I've tested out two devices at the same time, very late at night, both connected to Band 4 and in active data session, each getting ~40Mbps and combining the throughput at ~80Mbps. That pretty much confirms my assumption that the AWS link only has 80Mbps pooled.

It would be amazing if you could directly ask them about this, and see what's their strategy on provisioning their backhaul service for more bandwidth. I doubt that they'll talk, but it's worth a shot...
DanJones 12/7/2013 | 3:56:02 PM
Re: Verizon is pushing ahead with double-wide I'll ask them why next week I think. Seems like a decent follow-up.
milan03 12/6/2013 | 8:05:53 PM
Re: Verizon is pushing ahead with double-wide Yeah I know, I actually pointed out live Verizon AWS in NYC to GigaOm's Kevin back in October, hence Verizon talking. But it's very interesting, I've been seeing artificial ~80Mbps rate limit on their 20Mhz FDD AWS network, not even close to 150Mbps which should be the peak throughput in a 20Mhz FDD unloaded LTE downlink channel. Not sure if this is due to backhaul, but 80Mbps seems to be what Nicola Palmer is mentioning as well...
DanJones 12/6/2013 | 5:11:59 PM
Verizon is pushing ahead with double-wide Now in New York, Chicago, Atlanta, Boston, Seattle and Washington DC & parts of San Francisco:


Its using AWS for this extra capacity, less talk about increased speeds yet:

milan03 10/31/2013 | 12:34:16 PM
Re: The Last Laugh Oh that's very interesting! Is there a news article covering T-Mobile's 20Mhz test in Dallas?

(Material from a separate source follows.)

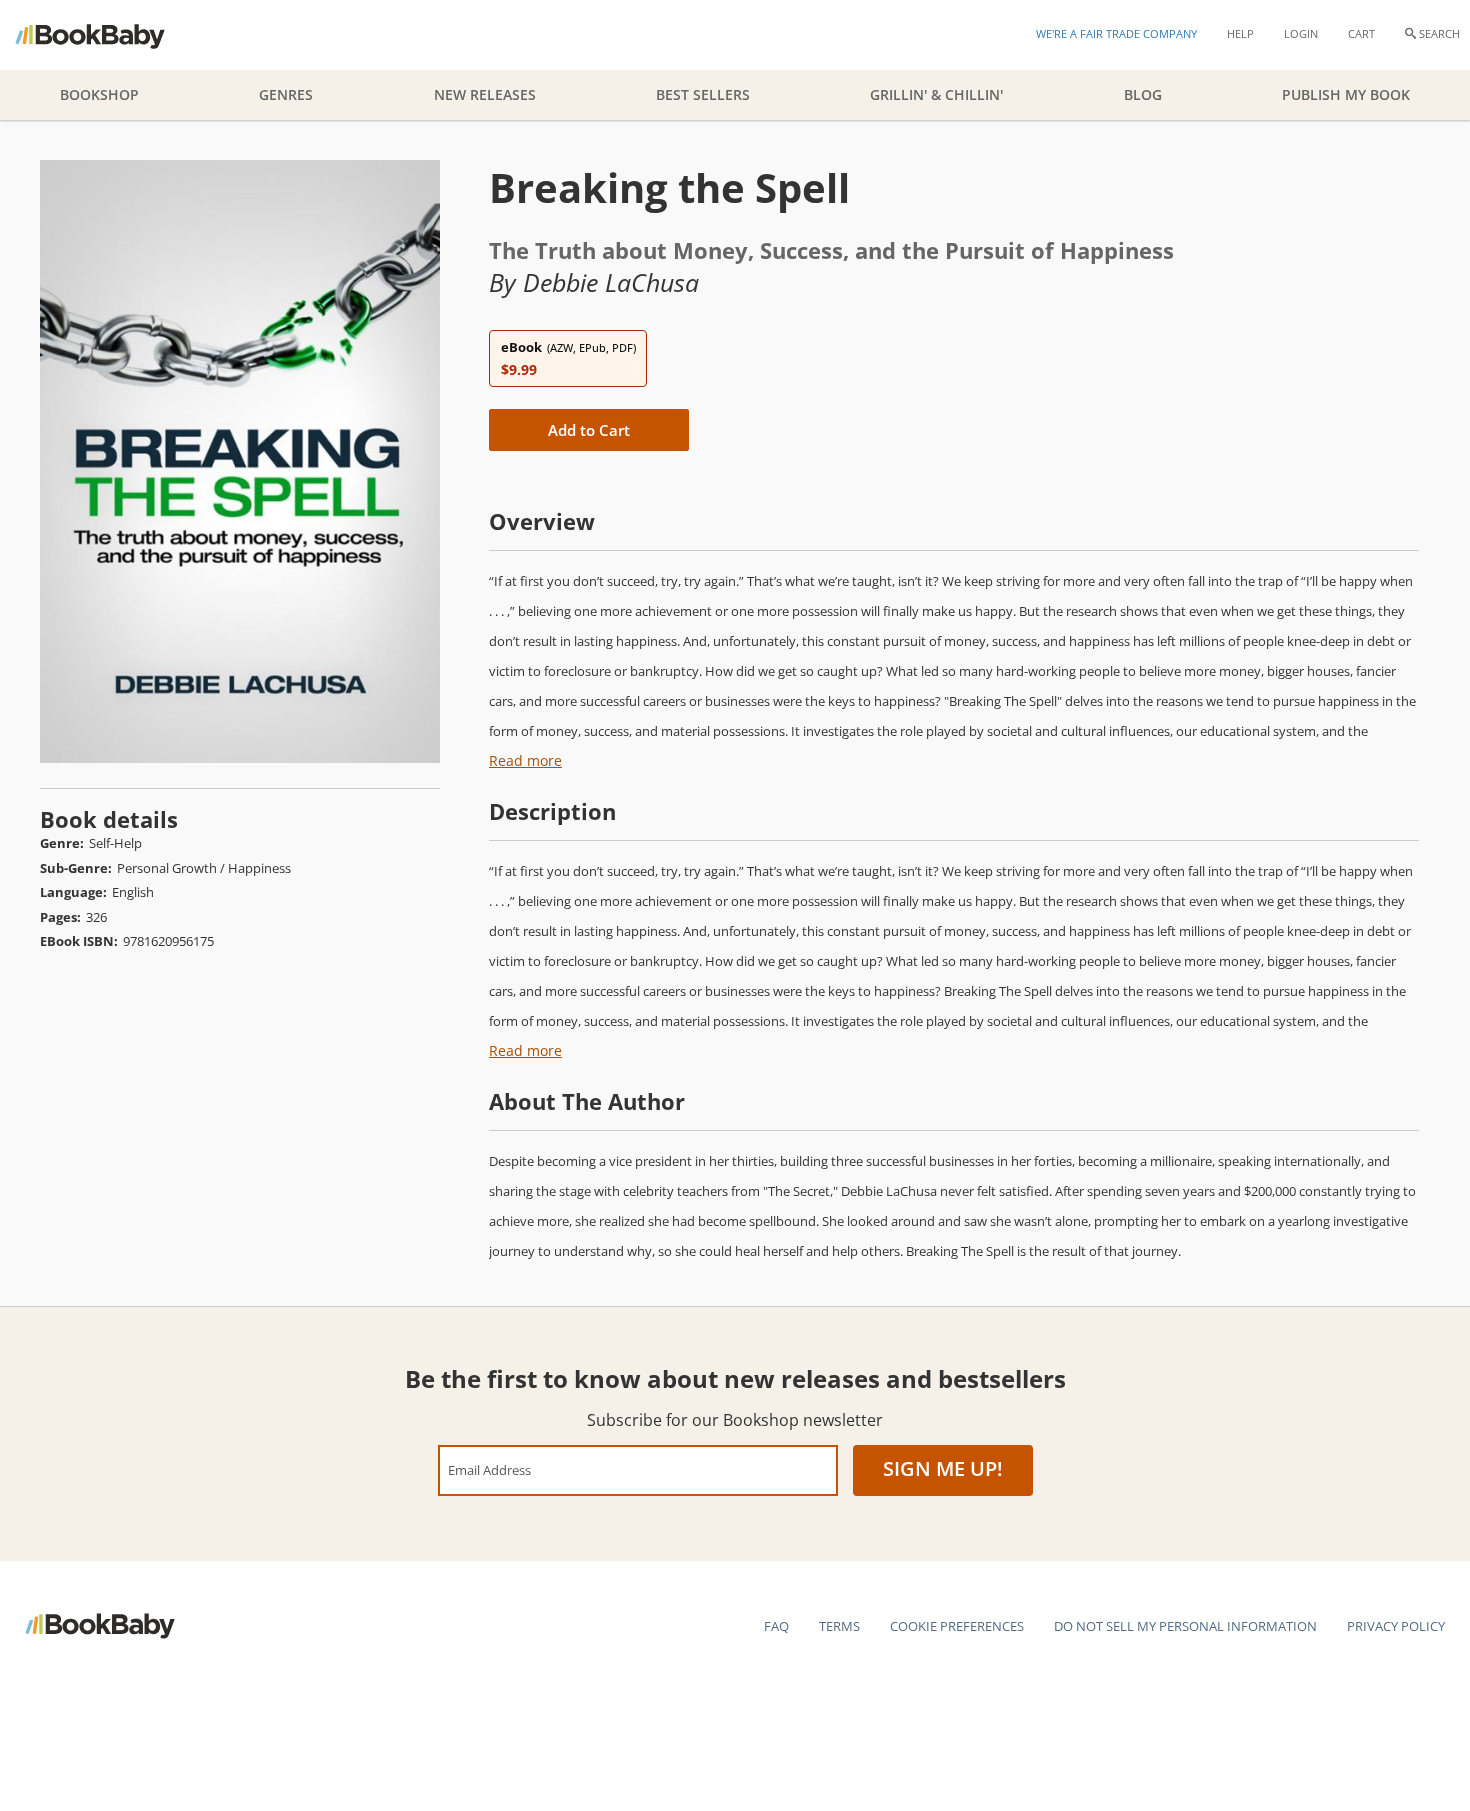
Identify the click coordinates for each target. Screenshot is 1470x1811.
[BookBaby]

That is one market where T-mobile has enough greenfield AWS spectrum for 20Mhz channels as of right now. No repurposing needed.
DanJones 10/30/2013 | 10:58:41 AM
Re: The Last Laugh Also, got any more details on the T-Mobile test?
DanJones 10/30/2013 | 10:55:15 AM
Re: The Last Laugh Yeah, its probably a pretty fluid situation between Verzion and T-Mobile in 2014. Dependent on where each has available spectrum. T-Mobile is planning 2x20MHz and 2x15MHz channel deployents starting in 2014 through 2015. Verizon will likely have the early advantage though.
iansltx 10/30/2013 | 12:36:03 AM
Re: The Last Laugh Apparently T-Mobile had a 20x20 LTE demo in Dallas earlier today. They hit 148M down. With a lot fewer customers than VZW, they'll probably keep on winning the speed game. At least once they get 10x10 everywhere; Austin for example is inexplicably 5x5.
milan03 10/29/2013 | 12:14:50 PM
East side Verizon's AWS is live in even more NYC areas. The entire 42nd to 60th street stretch between 5th ave and 2nd ave seems to be covered. But 80Mbps peak limit seems to be artificially implemented. Either backhaul provisioning, or rate limiting. Cat 3 UE peaks at 102Mbps and cell is capable of 150Mbps so 20% loss seems very unnatural.
DanJones 10/29/2013 | 9:55:54 AM
Re: The Last Laugh AT&T has a lot of spectrum but its not all in nearby bands. We do know that AT&T has previously said it will be testing carrier aggregation (bonding different radio channels) in 2013.

Some of them are so separate from what AT&T currently runs -- the new 2.3GHz WCS spectrum it has for instance -- it'll be interesting to see how alll the aggregation hand-off and roaming issues would be addressed.